本日はダライ・ラマ法王がその本質である、一切衆生の利益のために一切相智を求める菩提心を起こす儀式をインターネットで先ほど配信された。私たちが何か迷うとき、道を失うとき、そこに道を既に示してくれているのが釈尊である。その教えは一切の生きとしいけるものに対する無限の慈悲と無我を現観し、すべてのものが依存関係にあるという縁起の教えにほかならない。チベットの仏教徒たちは、本日は仕事をせず、広大に供養を行っているが、本日はダライ・ラマ法王は、この釈尊を追念する日を今後毎年菩提心を起こす日にしようと提案がなされた。

本偈では、駿馬がその河は泳いで渡れるかどうかを先に示してくれたような河の渡りかたに従うのならば、犬でもその道を辿ってその川を泳いで渡ることができる、と喩えている。駿馬は仏を表しており、犬は私たち仏弟子のことであろう。私たちはどのようにあるべきなのか、その問いに対する答えは、すべて既に説かれた。

釈尊は涅槃の時に「私はすでに君たちに解脱への道を示した。

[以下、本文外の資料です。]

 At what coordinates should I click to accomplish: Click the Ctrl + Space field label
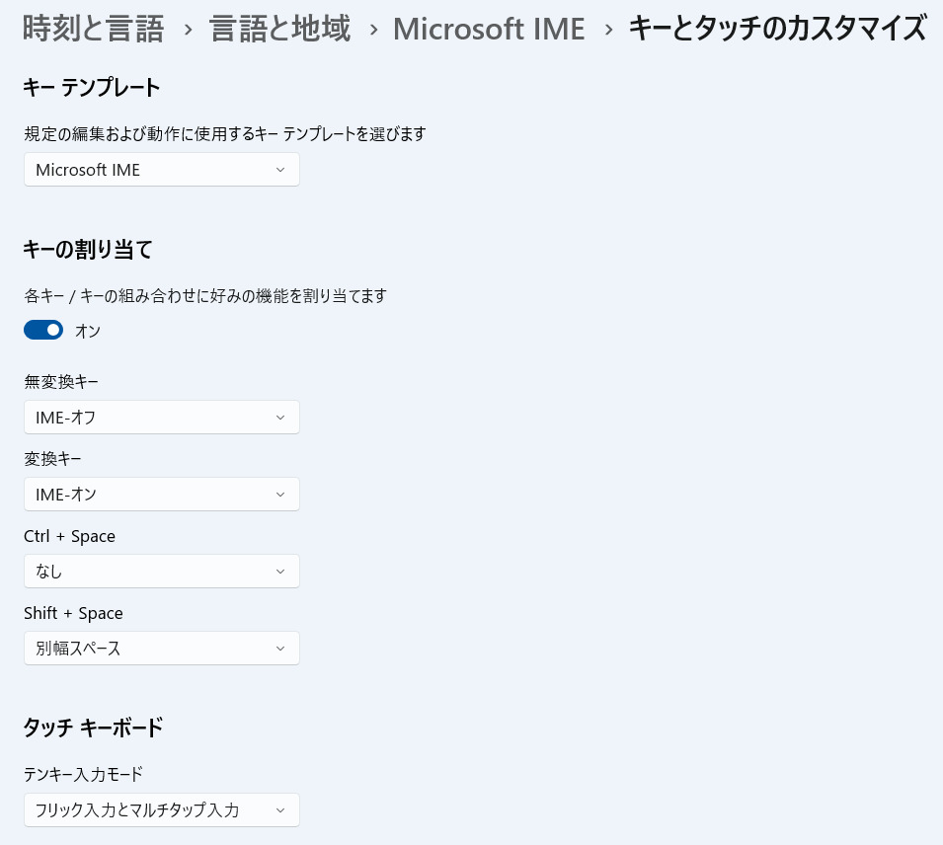[x=69, y=536]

それを実践するのかどうかはあなたたち次第である」と説かれたといわれている。2500年間つづいているこの仏教は、今後もきっと多くの人々や生物にとって、不死の良薬である甘露のようなものである。たとえ今生で死が私たちを分とうとも、私たちは最終的に仏の境地にいたるまで、ひとつの川のひとつの道を歩んでいくのであろう。

本記事は現在世界的に拡大している新型コロナウイルス感染症の早期終結を祈願し、毎日1偈チベットの箴言を翻訳して連載して、配信しているものです。